The first spider is more interesting than the rest for me. Yet, if exploring the file with the fight’s metadata with Tableau went fine, I can’t say the same with the .jl
one. Tableau does not read .jl
files. So I first thought of simply converting it to a readable format like CSV with pandas.DataFrame.to_csv
:
import pandas as pd
import json
import requests
with open('2021-02-11T00-34-21.jl') as f:
lines = f.read().splitlines()
df_inter = pd.DataFrame(lines)
df_inter.columns = ['json_element']
df_inter['json_element'].apply(json.loads)
df_final = pd.json_normalize(df_inter['json_element'].apply(json.loads))
df_final.to_csv('ufcFights.csv',index=False)
However, I didn’t take into account the content of the cells. If you look at the screenshots above you can see that all of the cells, except fight_id, contain a list of 2 elements. For instance, the fighter_name cell’s value for the first row is ['Ode Osbourne','Jerome Rivera']
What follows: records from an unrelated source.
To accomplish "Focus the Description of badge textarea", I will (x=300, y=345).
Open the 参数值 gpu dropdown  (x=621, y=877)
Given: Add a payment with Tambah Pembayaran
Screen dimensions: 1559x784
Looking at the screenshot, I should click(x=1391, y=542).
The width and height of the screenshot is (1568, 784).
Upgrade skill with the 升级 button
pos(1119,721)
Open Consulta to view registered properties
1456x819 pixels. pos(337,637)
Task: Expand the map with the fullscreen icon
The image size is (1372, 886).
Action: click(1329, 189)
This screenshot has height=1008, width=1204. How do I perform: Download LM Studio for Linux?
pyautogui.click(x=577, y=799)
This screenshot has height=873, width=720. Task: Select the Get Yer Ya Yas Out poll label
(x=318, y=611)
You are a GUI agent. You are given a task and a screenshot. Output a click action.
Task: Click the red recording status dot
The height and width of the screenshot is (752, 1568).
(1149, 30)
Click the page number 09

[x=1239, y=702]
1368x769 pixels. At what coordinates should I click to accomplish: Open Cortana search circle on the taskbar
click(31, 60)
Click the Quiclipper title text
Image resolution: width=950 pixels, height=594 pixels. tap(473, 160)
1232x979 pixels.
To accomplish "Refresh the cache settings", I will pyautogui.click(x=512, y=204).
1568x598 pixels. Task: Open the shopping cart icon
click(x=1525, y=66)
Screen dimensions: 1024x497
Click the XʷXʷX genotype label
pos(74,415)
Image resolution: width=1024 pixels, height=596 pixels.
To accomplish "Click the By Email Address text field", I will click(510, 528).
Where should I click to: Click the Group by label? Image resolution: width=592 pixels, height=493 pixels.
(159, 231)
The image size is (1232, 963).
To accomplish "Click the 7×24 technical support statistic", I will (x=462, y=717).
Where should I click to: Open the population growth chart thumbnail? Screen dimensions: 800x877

. What I would like to have is one element per cell. We would want to split a row with information about fighter 1 and fighter 2 into 2. The only element they would have in common would then be fight_id. Fortunately, pandas has a method called pandas.DataFrame.explode
that transforms each element of a list-like to a row. Using this method, I was able to format my table into something more of my liking:
import pandas as pd
import json
import requests
import numpy as np
from ast import literal_eval
def format_dataframe(df,terms):
for term in terms:
df[term] = df[term].apply(literal_eval)
return df
terms = {'fighter_id','fighter_name','fighter_status','kd','n_pass',
'n_sub','sig_str_abs','sig_str_att','sig_str_def','sig_str_land',
'total_str_abs','total_str_att','total_str_def','total_str_land','td_abs',
'td_att','td_def','td_land','head_abs','head_att',
'head_def','head_land','body_abs','body_att','body_def',
'body_land','leg_abs','leg_att','leg_def','leg_land',
'distance_abs','distance_att','distance_def','distance_land','clinch_abs',
'clinch_att','clinch_def','clinch_land','ground_abs','ground_att',
'ground_def','ground_land'}
df = pd.read_csv('ufcFights.csv')
df = df.dropna() #Let's get rid of the fights with no stats
df = format_dataframe(df,terms)
df = df.apply(lambda x: x.explode() if x.name in terms else x)
Now, it is much easier to navigate through the file with Tableau. For instance, it was really easy to obtain this plot.
This scatterplot shows numbers of significant strikes attempted vs significant strikes landed for every fighter. Different versions of this plot were shared on social media after an incredible performance of my favourite fighter Max “Blessed” Holloway. In his most recent fight against Kelvin Kattar, he landed 445 significant strikes out of 744 over five rounds! That is a crazy number and because of it, Max Holloway can be spotted straight away on the plot: he is an outlier! This fight and the one against Brian Ortega set him apart from the rest of the UFC!
What started as a quick way to play around with Tableau turned into a much more fun project. I am looking forwards to exploring more of these UFC’s data!